_Task item_. Scan the following data for lines with "agent" and state how many there are, as a number only.

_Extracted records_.
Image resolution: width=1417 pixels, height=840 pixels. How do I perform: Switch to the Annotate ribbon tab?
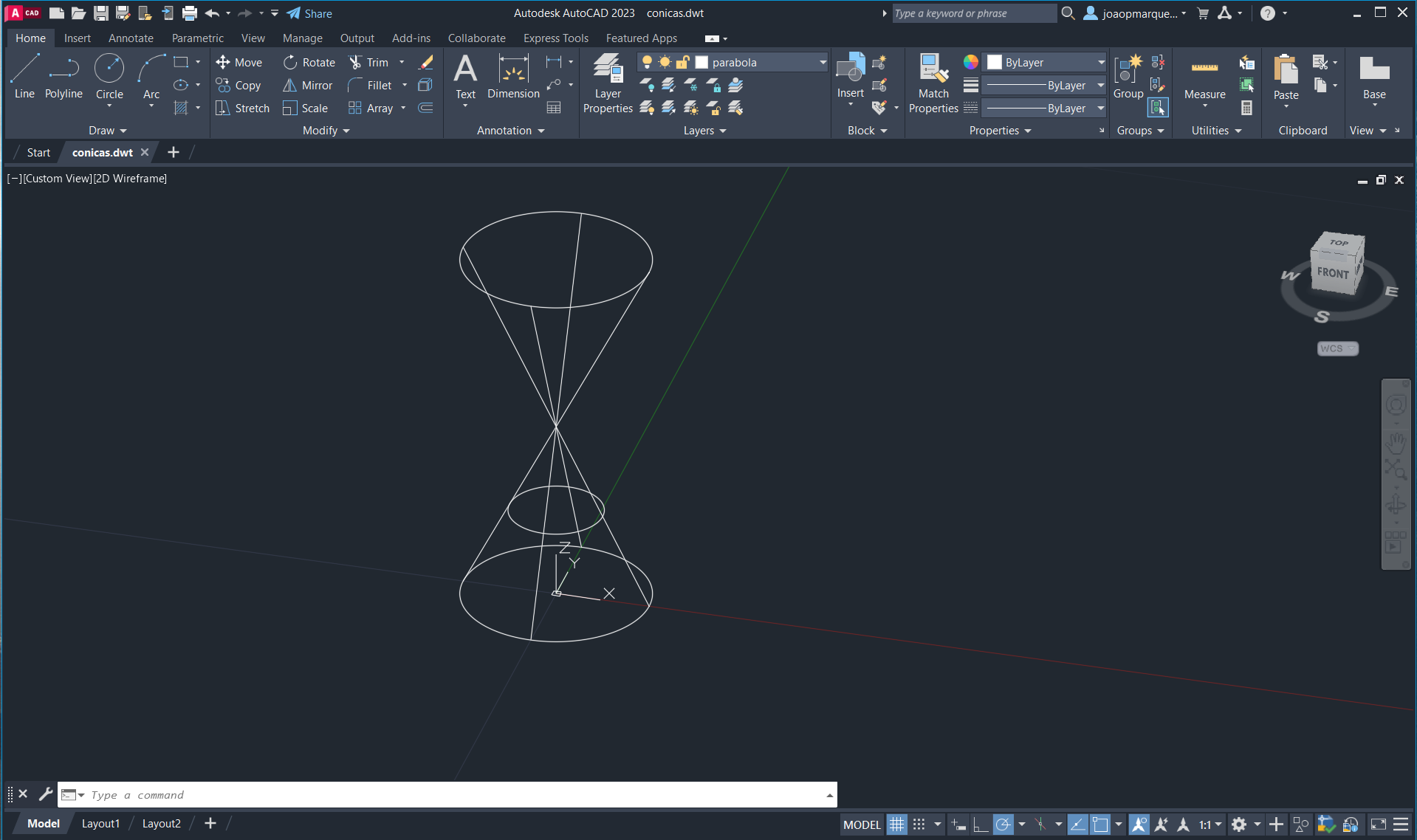pyautogui.click(x=131, y=38)
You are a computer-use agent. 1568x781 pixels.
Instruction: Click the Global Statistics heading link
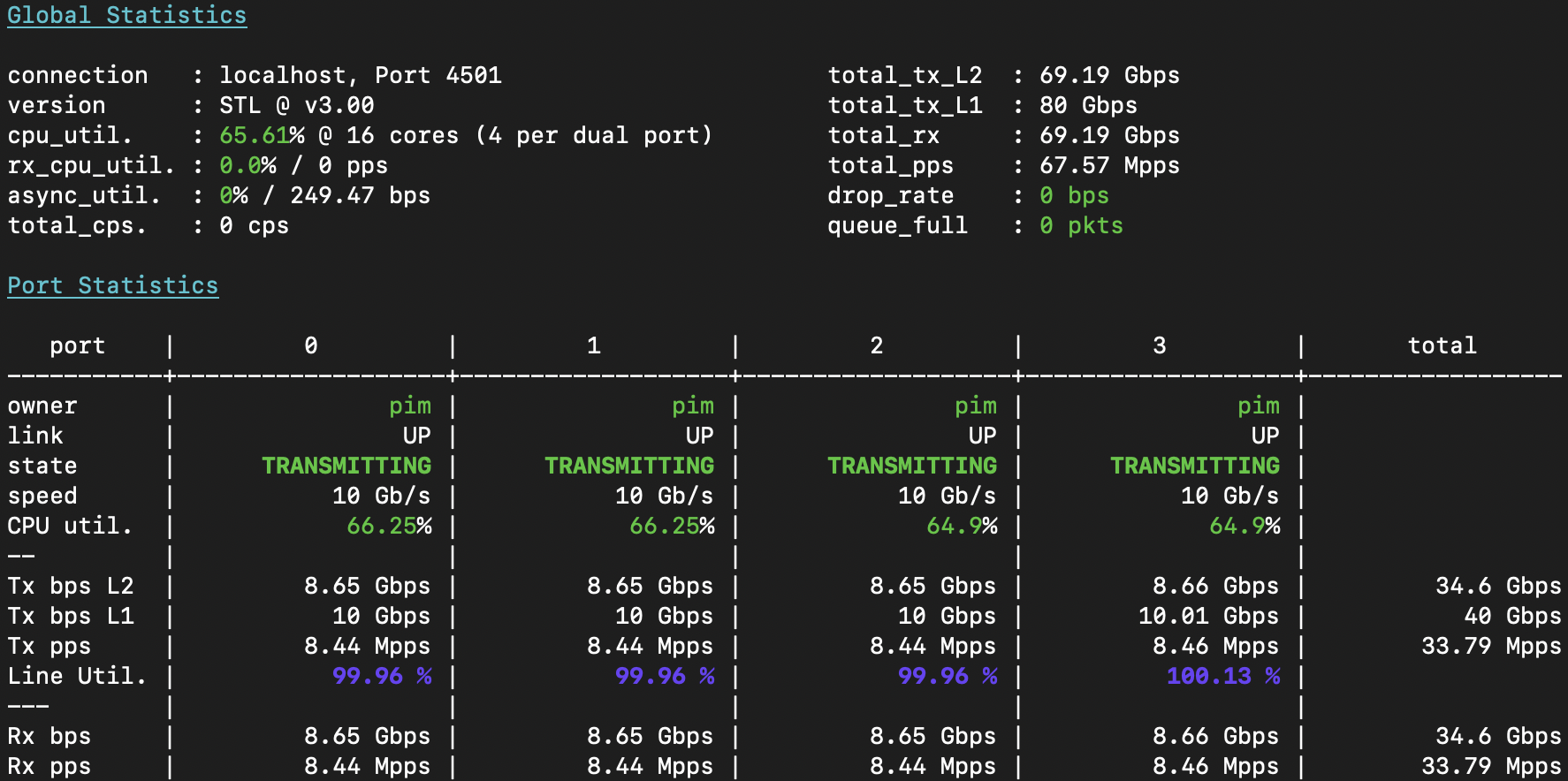(x=126, y=16)
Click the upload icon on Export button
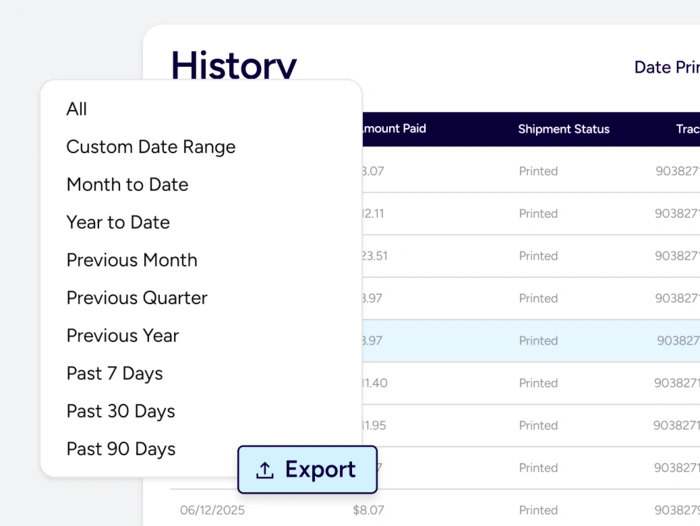 click(x=265, y=471)
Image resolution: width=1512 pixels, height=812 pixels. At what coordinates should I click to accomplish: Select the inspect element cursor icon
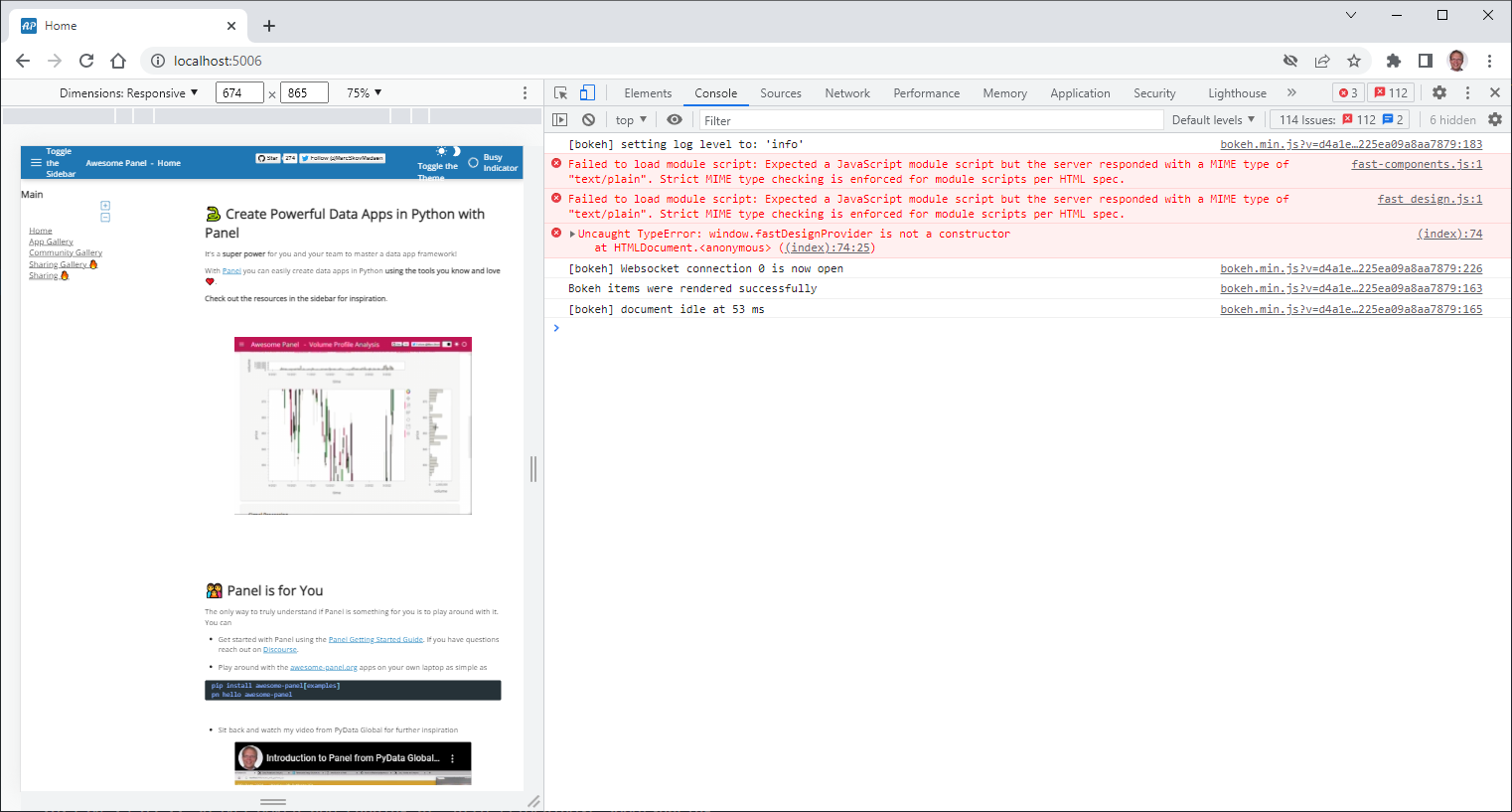(x=561, y=93)
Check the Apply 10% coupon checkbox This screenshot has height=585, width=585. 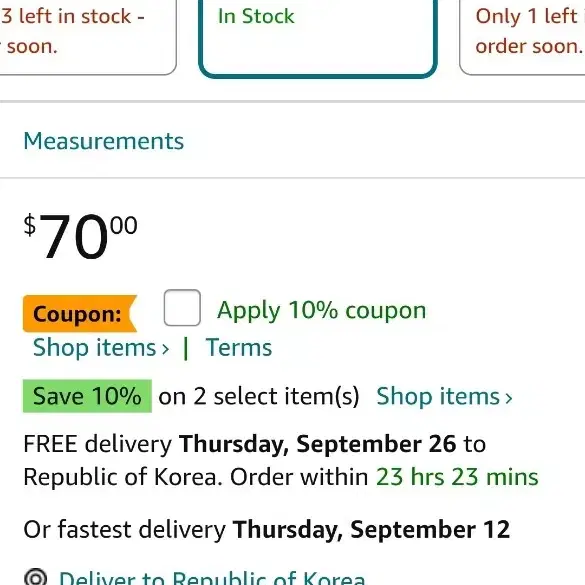point(182,308)
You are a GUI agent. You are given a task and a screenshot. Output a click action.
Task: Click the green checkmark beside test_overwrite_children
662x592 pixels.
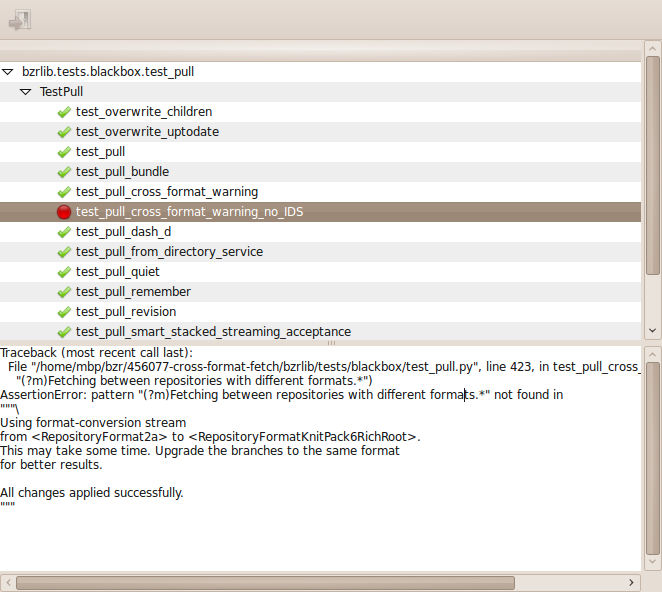64,112
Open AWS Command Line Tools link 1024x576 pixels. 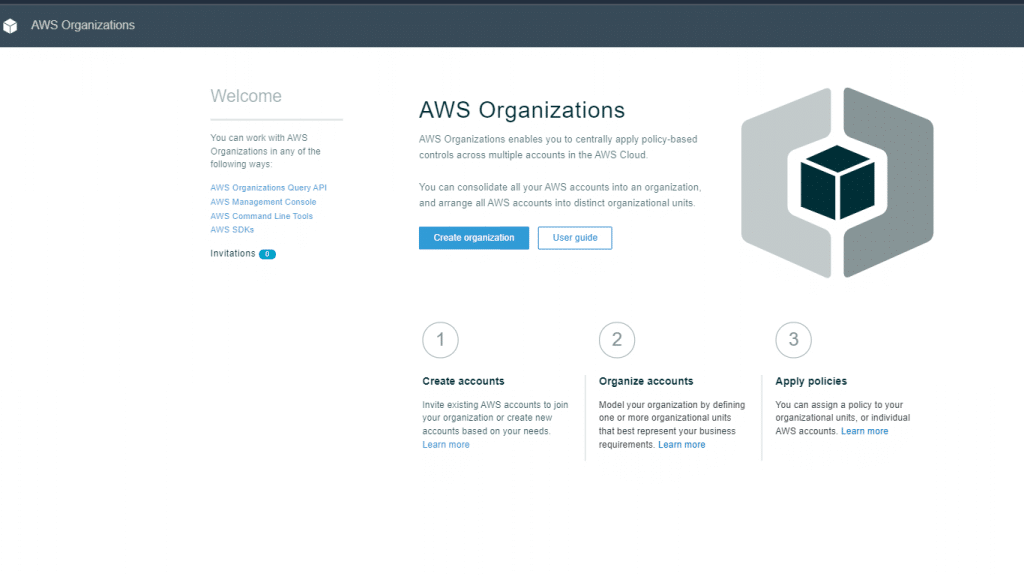pos(261,216)
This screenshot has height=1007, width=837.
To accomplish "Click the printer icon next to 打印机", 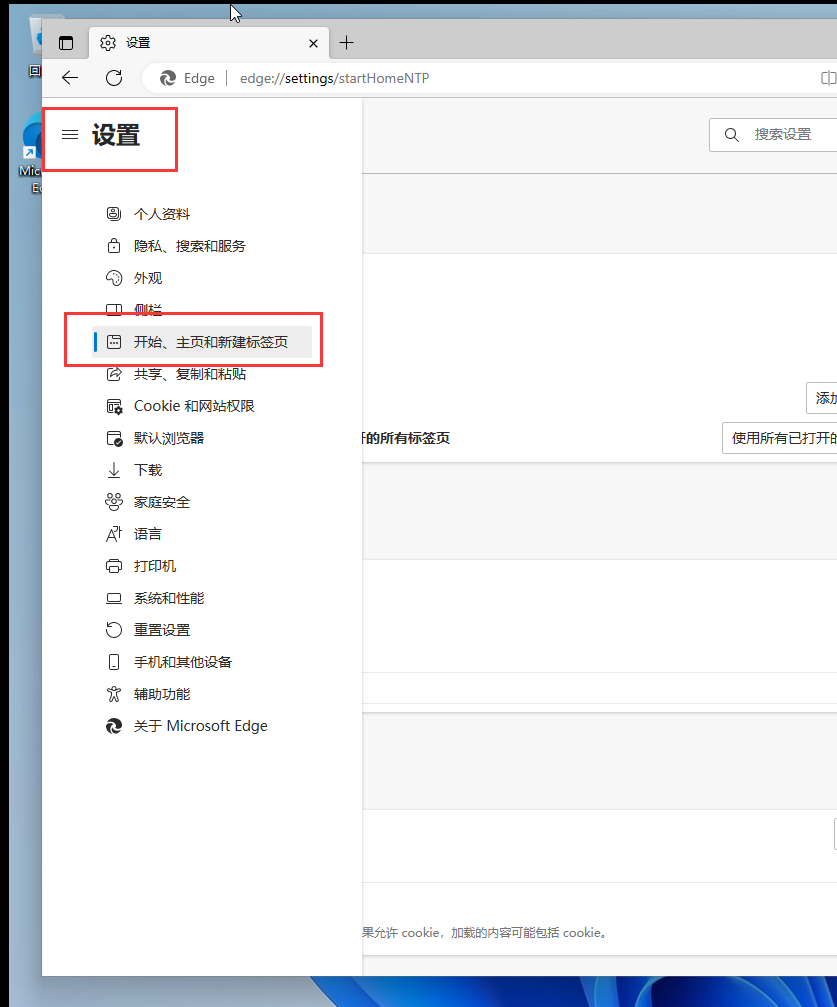I will pos(114,566).
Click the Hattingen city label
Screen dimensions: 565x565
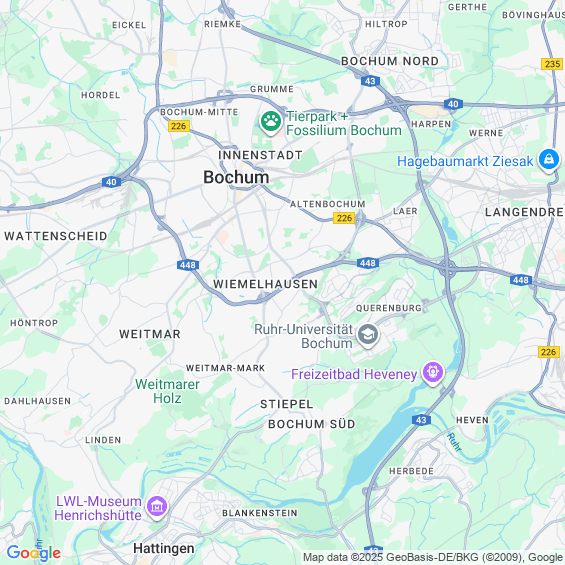click(x=164, y=548)
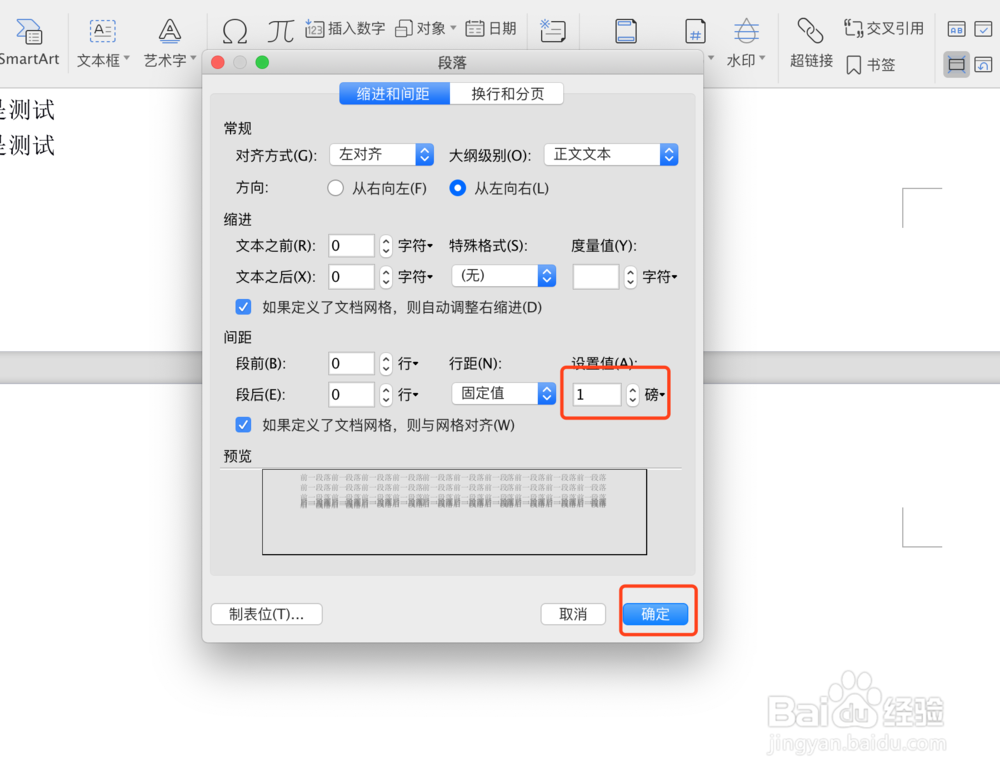Open the 艺术字 WordArt tool

click(x=167, y=42)
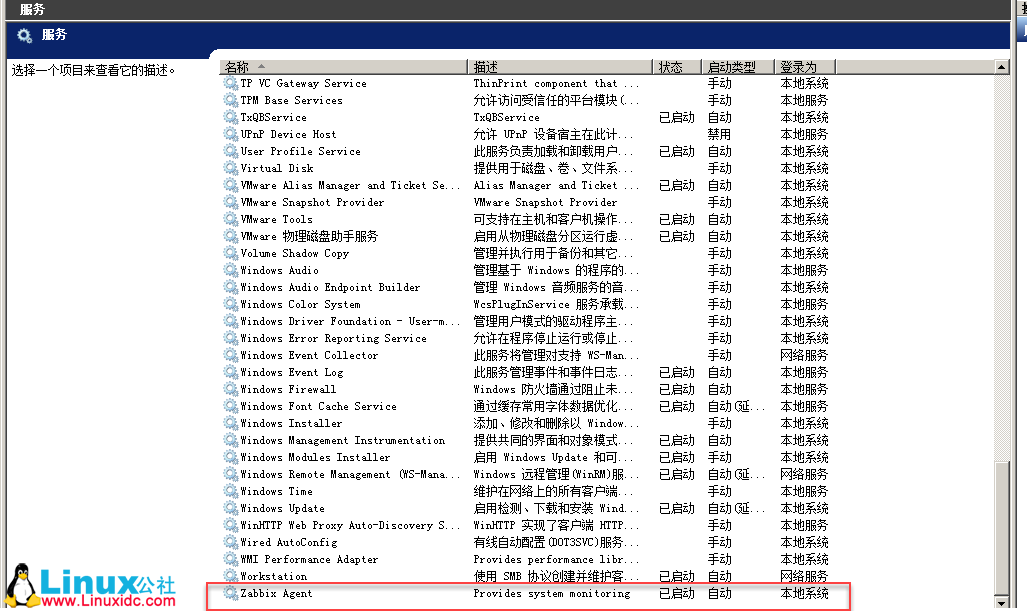Click the VMware Tools service icon

pyautogui.click(x=230, y=219)
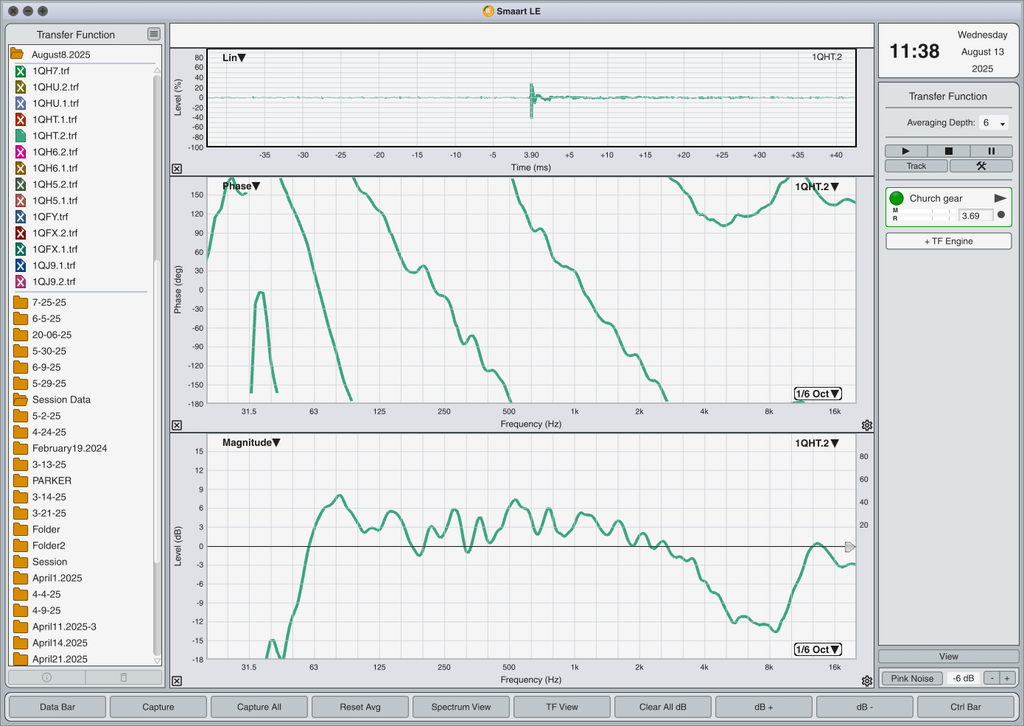Open the phase plot settings gear
1024x726 pixels.
867,425
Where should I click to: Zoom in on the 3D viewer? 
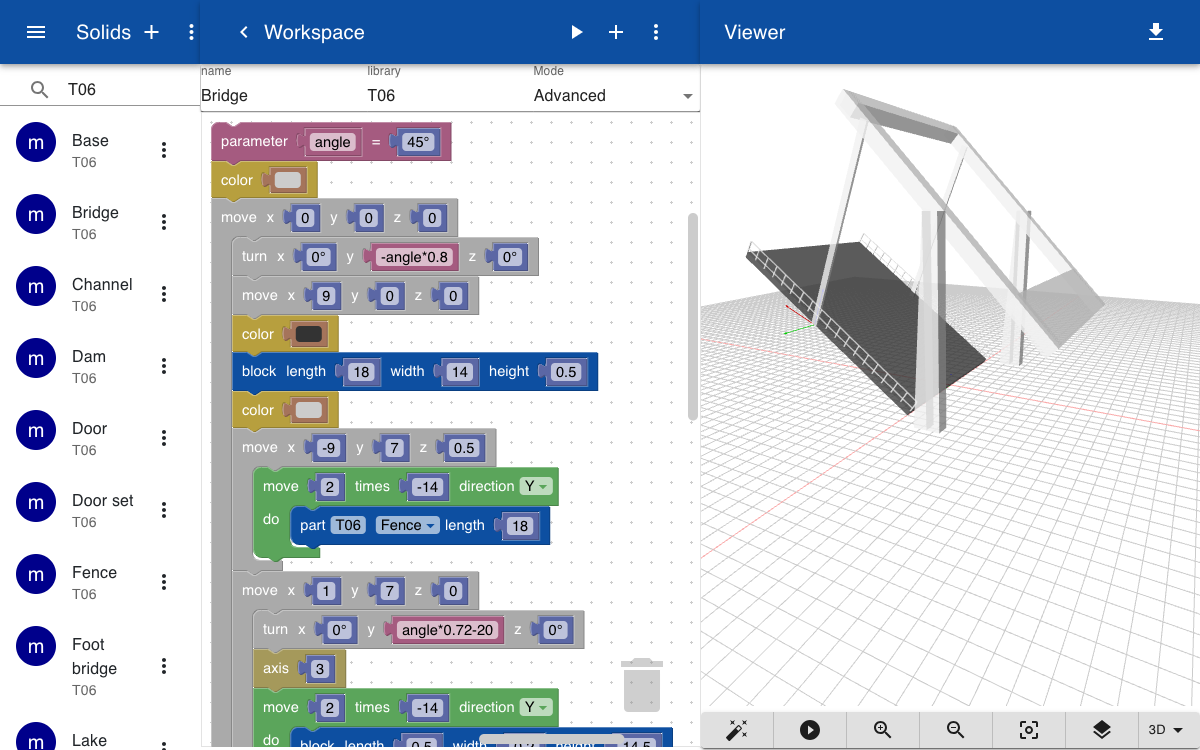(x=883, y=730)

_Result for this exercise_. 2